SOURCE:
====================
Next, a display switching process in the display control unit 103 is described in detail with reference to FIG. 9 to FIG. 10C. FIG. 9 illustrates a flow chart showing a procedure of the display switching process. Each of FIG. 10A to FIG. 10C illustrates a view on the display panel 101 at a corresponding one of the steps shown in FIG. 9.


After an application program for displaying the score is invoked and the score and its pages to be displayed are specified, the display control unit 103 retrieves, from the score DB 104, display data for the specified pages of the score (Step S11). It should be noted that only data for appropriate pages may be retrieved from a cache memory after data for all pages of the score is written into the cache memory such as a random access memory (RAM).


The display control unit 10 causes the display panel 101 to display the score, using the retrieved display data (Step S12). In an example shown in FIG. 10A, two pages of the score are displayed on the display panel 101. In particular, pages 1 and 2 are displayed.


As shown in FIG. 10A, when the display switching flag Fsd is provided from the signal processing unit 210 (Yes in Step S13) and currently displayed pages of the score do not include the last page (No in Step S14), the display control unit 103 retrieves, from the score DB, pages following the currently displayed pages (Step S15).


The display control unit 103 causes the display panel 101 to display the retrieved pages (Step S16). Here, in the display control unit 103 according to the embodiment, the pages of the score are displayed by scrolling through the pages. FIG. 10B illustrates a view on the display panel 101 during the switching of the pages of the score. FIG. 10C illustrates a view on the display panel 101 after the switching of the pages of the score. It should be noted that the pages are horizontally scrolled in FIG. 10B and FIG. 10C as an example, but not limited to this. The display control unit 103 may switch to the next display by vertically scrolling through the pages. Instead of scrolling, the display control unit 103 may also switch instantaneously or by any other method.


In Step S14, when the currently displayed pages of the score include the last page, the procedure of the display control unit 103 skips Step S15 and Step S16, and then proceeds to Step S13.


It should be noted that the display control unit 103 terminates the score display on the display panel 101 when the display control unit receives a signal for terminating the score display at a given point in time (not shown in FIG. 9). Furthermore, in the embodiment, although the display is switched in only one direction as an example, the switching direction of the pages may be changed according to the number of direct-sound detections within a given period of time.


(5. Effects)

As described above, in the embodiment, the signal processing unit in the voice input device performs the signal process using the difference in the acoustic characteristic between the direct sound, which directly reaches the microphone unit without reflecting off an internal surface of the wave guide unit, and the indirect sound, which indirectly reaches the microphone unit after being reflected off the internal surface (inner wall). Here, the difference in the acoustic characteristic between the direct sound and the indirect sound means that in the frequency range above a predetermined frequency, for example, the frequency range above the resonance frequency, the attenuation amount of sound pressure level for the indirect sound is greater than that for the direct sound, as described above. Thus, in the determination frequency range provided in the frequency range above the resonance frequency, there is a large difference in the sound pressure level between the direct sound and the indirect sound.
====================
EXTRACTED MATERIAL:
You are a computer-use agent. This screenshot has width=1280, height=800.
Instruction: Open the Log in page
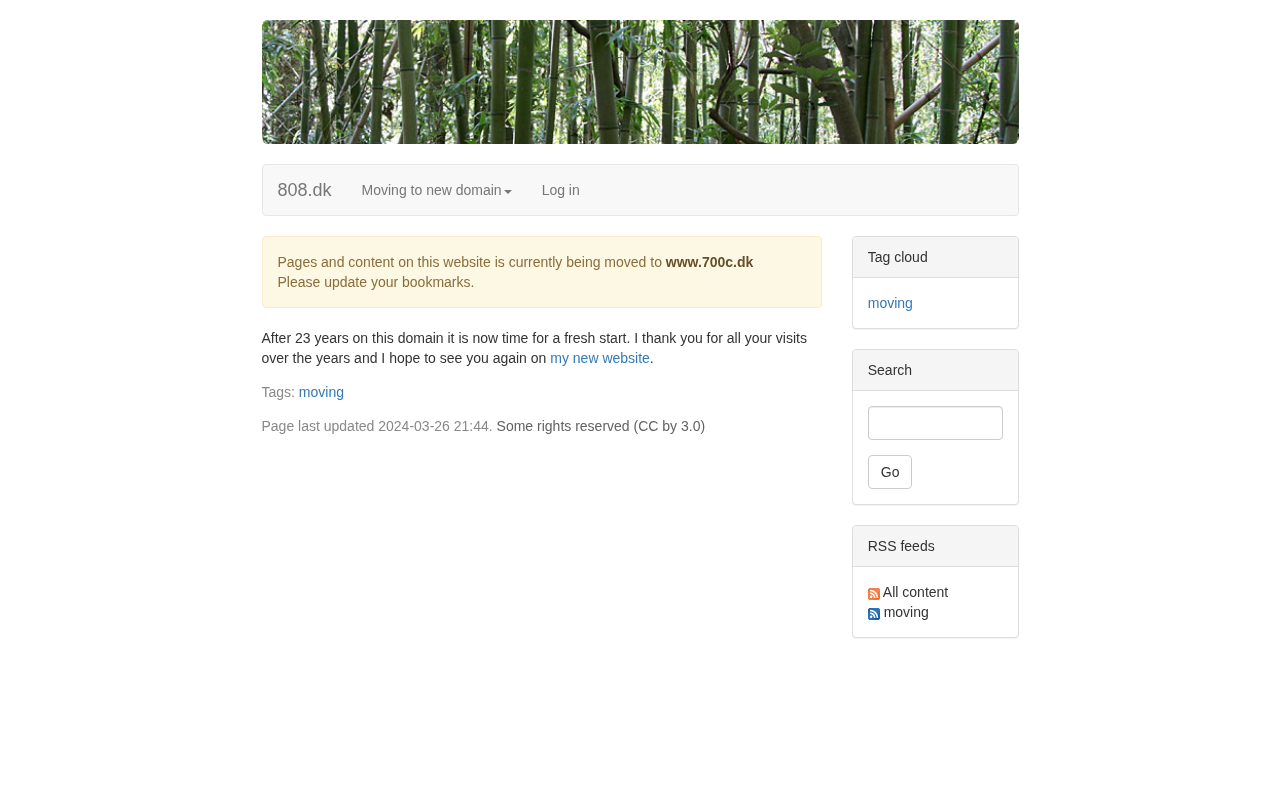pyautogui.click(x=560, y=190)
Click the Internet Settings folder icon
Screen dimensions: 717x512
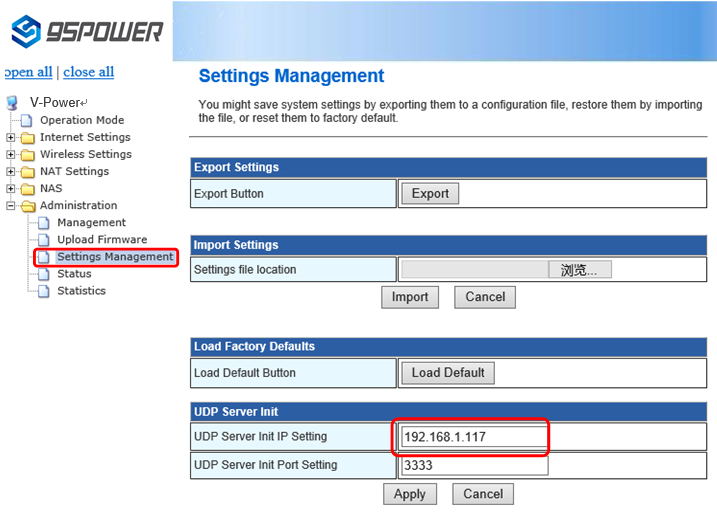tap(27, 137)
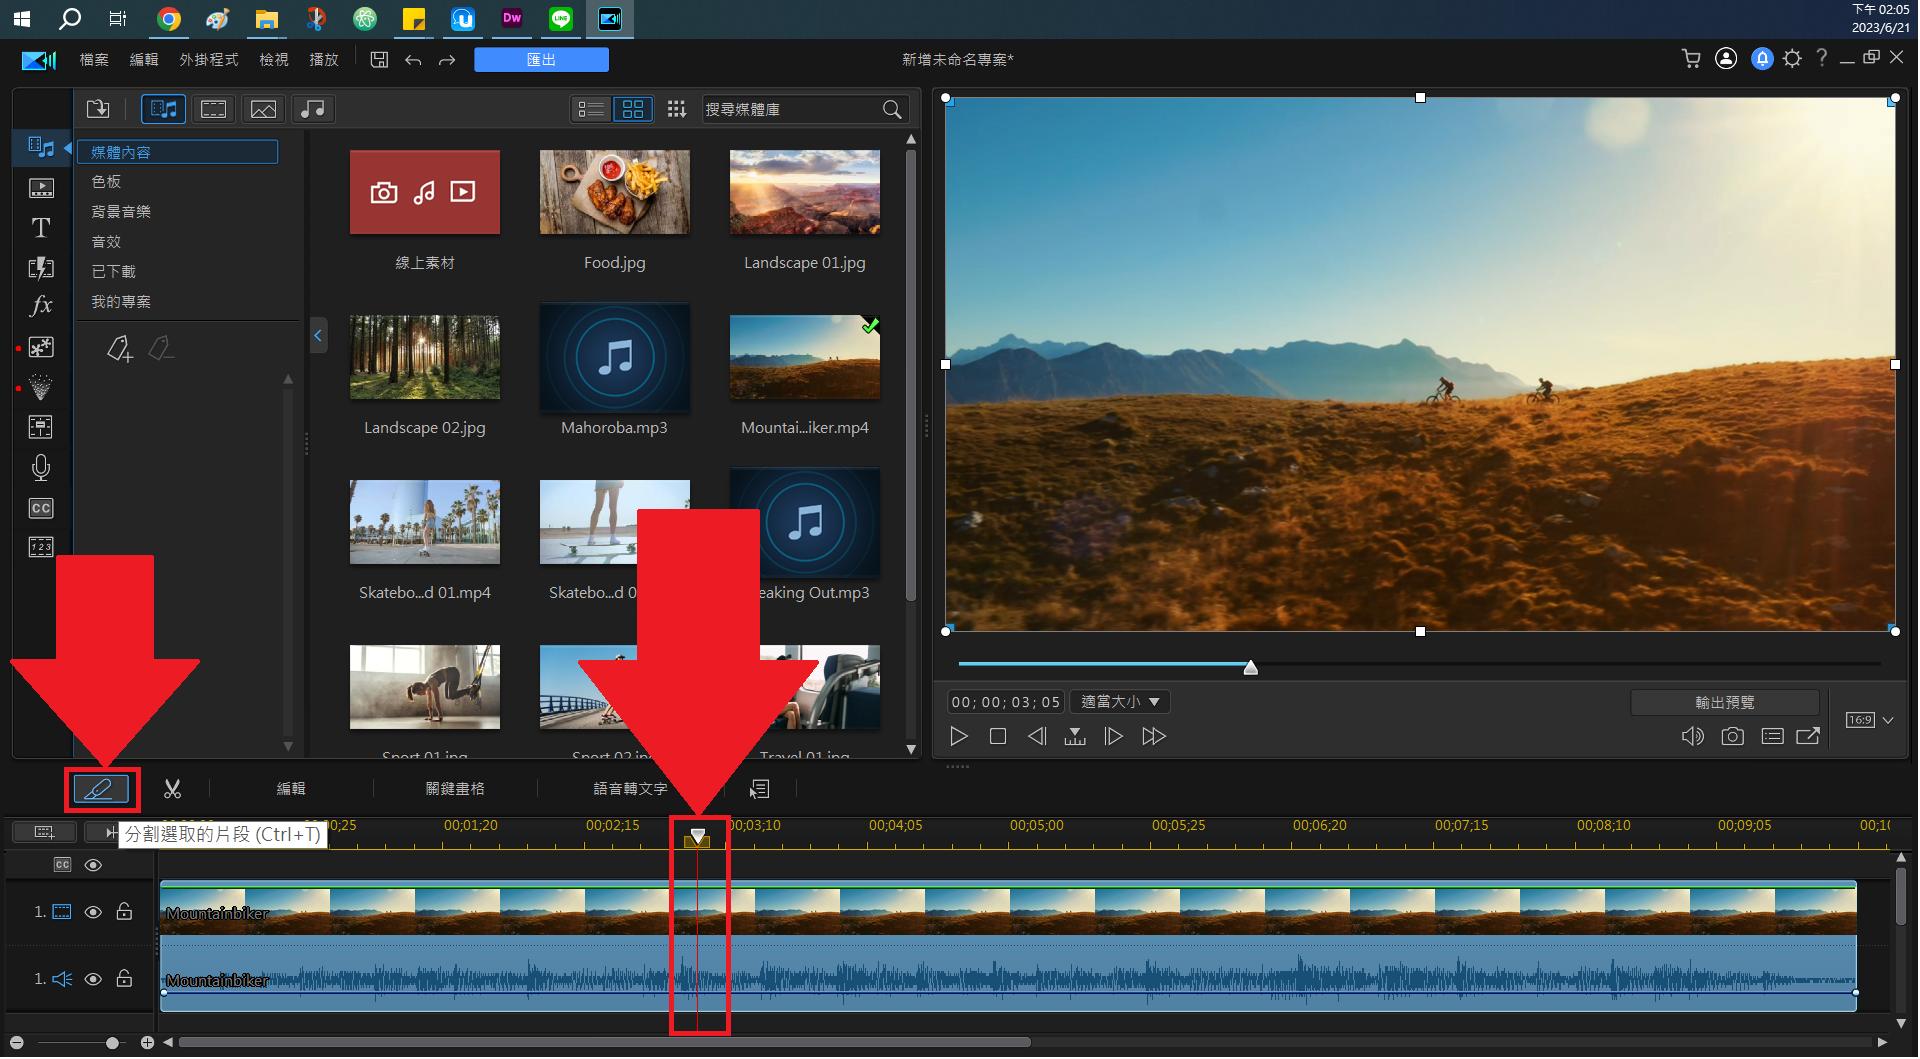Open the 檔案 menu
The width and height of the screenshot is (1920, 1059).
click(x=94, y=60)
====================
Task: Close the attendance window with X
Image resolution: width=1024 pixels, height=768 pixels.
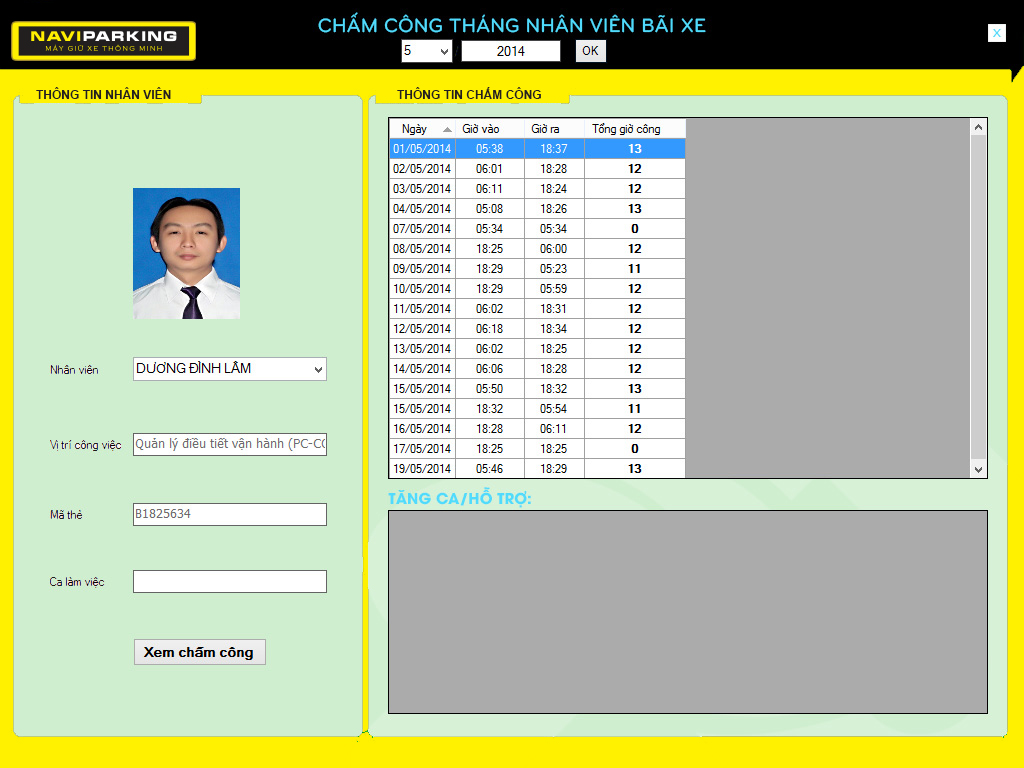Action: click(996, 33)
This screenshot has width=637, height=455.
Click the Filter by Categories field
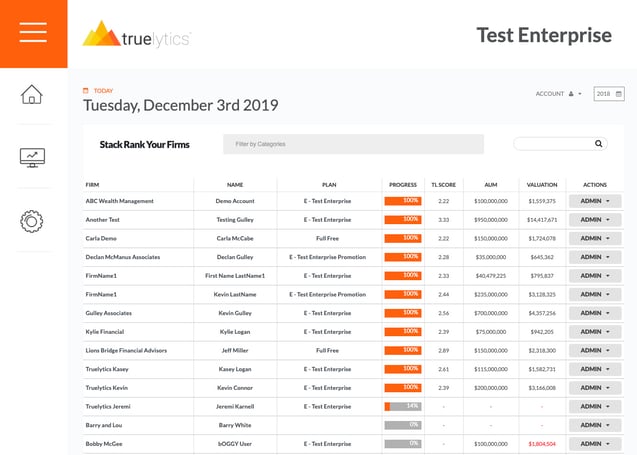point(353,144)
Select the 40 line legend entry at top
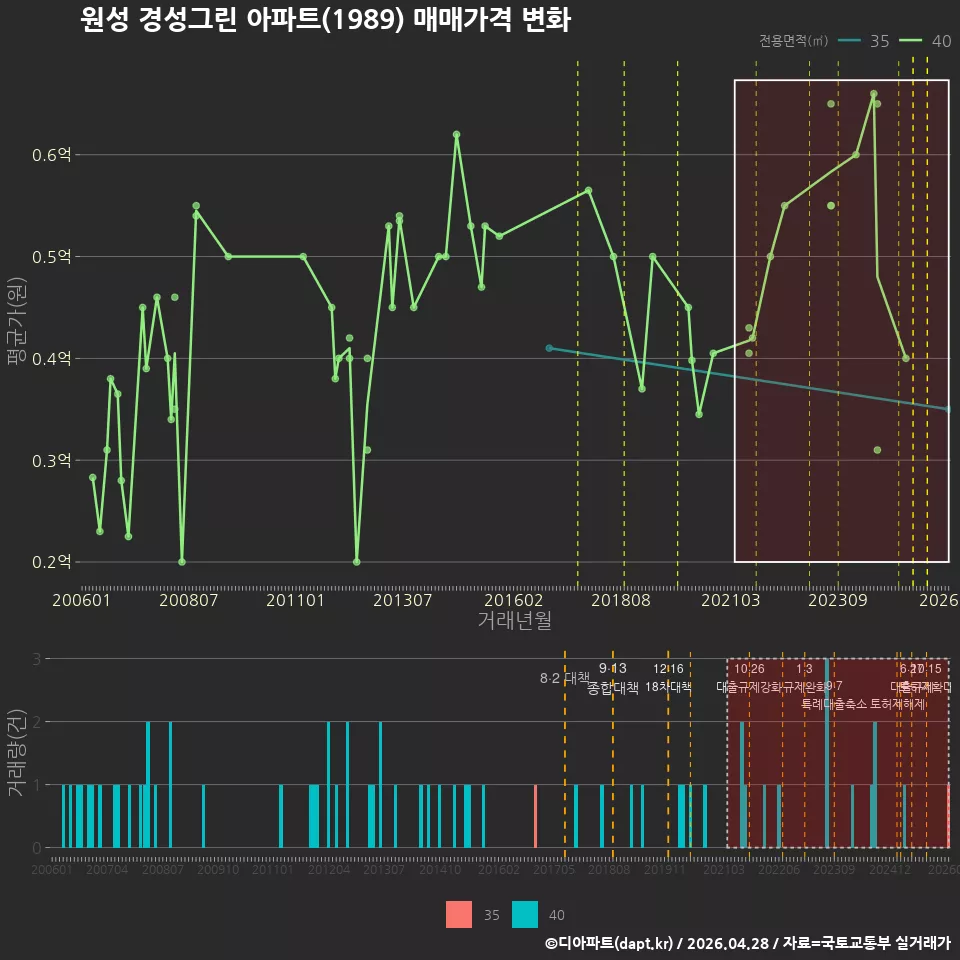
====================
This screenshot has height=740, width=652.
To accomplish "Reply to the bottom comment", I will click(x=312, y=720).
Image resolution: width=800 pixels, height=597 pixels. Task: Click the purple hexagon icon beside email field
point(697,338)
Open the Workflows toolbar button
====================
EXERCISE 1:
Answer these from the passage on score display switching:
(a) In Step S11, where does the display control unit 103 retrieve display data for the specified pages?
(b) In the example shown in FIG. 10A, which pages of the score are displayed?
(c) When the currently displayed pages include the last page, which steps does the procedure skip?
EXERCISE 2:
Change "window" to "dialog" in the rows starting with the line with "Task: Close the attendance window with X" and going on through the line with "Select the 40 line legend entry at top", and write out only those lines with nothing else altered. Omit the pictures.

FINAL RESULT 1:
(a) From the score DB 104.
(b) Pages 1 and 2.
(c) Step S15 and Step S16.

FINAL RESULT 2:
Task: Close the attendance dialog with X
Image resolution: width=1024 pixels, height=768 pixels.
Action: click(996, 33)
This screenshot has width=637, height=455.
Click the Filter by Categories field
point(353,144)
Select the 40 line legend entry at top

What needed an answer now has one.